The toilets on your boat mustn't discharge sewage into the waterway.

There are pump-out facilities for chemical or closed toilet systems at

marinas and sanitary stations. Use the minimum amount of chemicals

to avoid upsetting the sewage treatment system. If you have a closed

toilet system, you may not need to use chemicals at all – so check

your manual.

 

The wastewater outlet from your sink and shower is allowed to flow straight

into the waterway. But to help keep the water as healthy as possible, put

your cooking waste in the bin, use phosphate-free detergents and be

economical with everything you put down the sink

Edited by Robbo
Link to post
Share on other sites

We always use Environmentally friendly detergents, the own-label ones from Tesco are only a few pence dearer than the unfriendly stuff like Fairy/Persil etc

 

 

Thanks for that tip. I used to use Ecover until I got fed up with the enormous price difference.

Link to post
Share on other sites

Thanks for that tip. I used to use Ecover until I got fed up with the enormous price difference.

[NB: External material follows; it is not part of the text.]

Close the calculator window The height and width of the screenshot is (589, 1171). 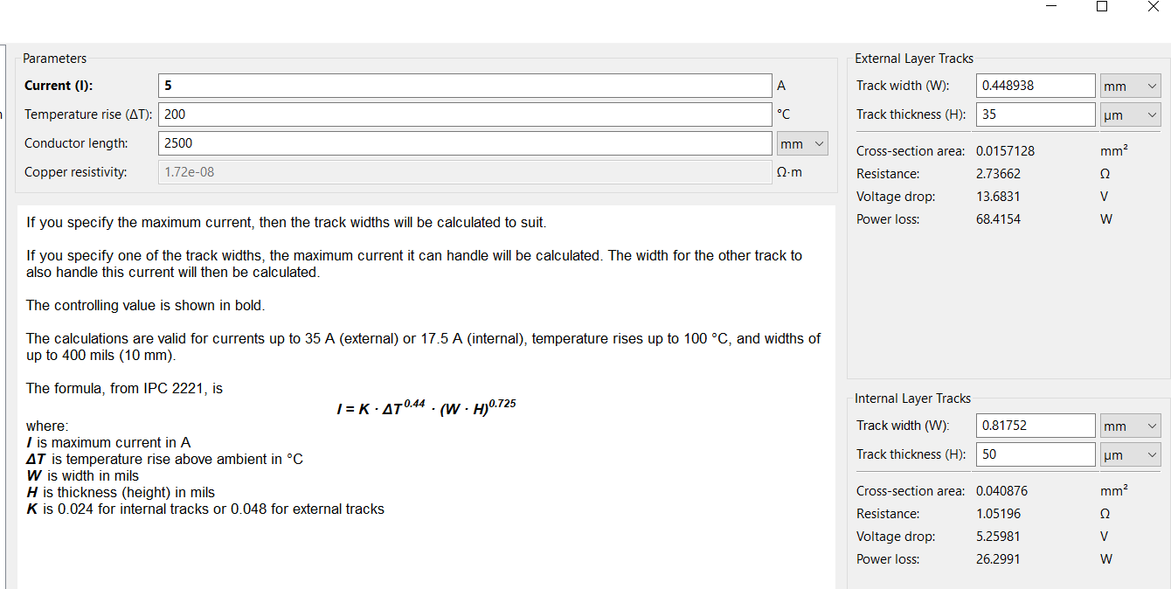tap(1153, 7)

I also found it wasnt as good as fairy and you ended up using much more!

- On the boat we've very careful with how much we use, but im very careful on land too.

- I use ecover washing machine fluid however, that appears to be good. (on land, that is)

 

 

Daniel

Link to post
Share on other sites

I have found this forum to be a very useful place for tips on good eco friendly washing up liquids, shampoos and conditioners, shower gels, soaps and laundry detergents. My favourite is our eco balls for the washing machine, which are ace.

 

Once you get used to the lack of foam with eco products, and the lack of a chemical fragrance, the quality is as good as chemical products.

 

We bung most stuff down the sink - the rest (e.g. leftover soup, coffee grouds etc) goes directly into the canal to save blocking our pipes ;)

Link to post
Share on other sites

 

 

We bung most stuff down the sink - the rest (e.g. leftover soup, coffee grouds etc) goes directly into the canal to save blocking our pipes ;)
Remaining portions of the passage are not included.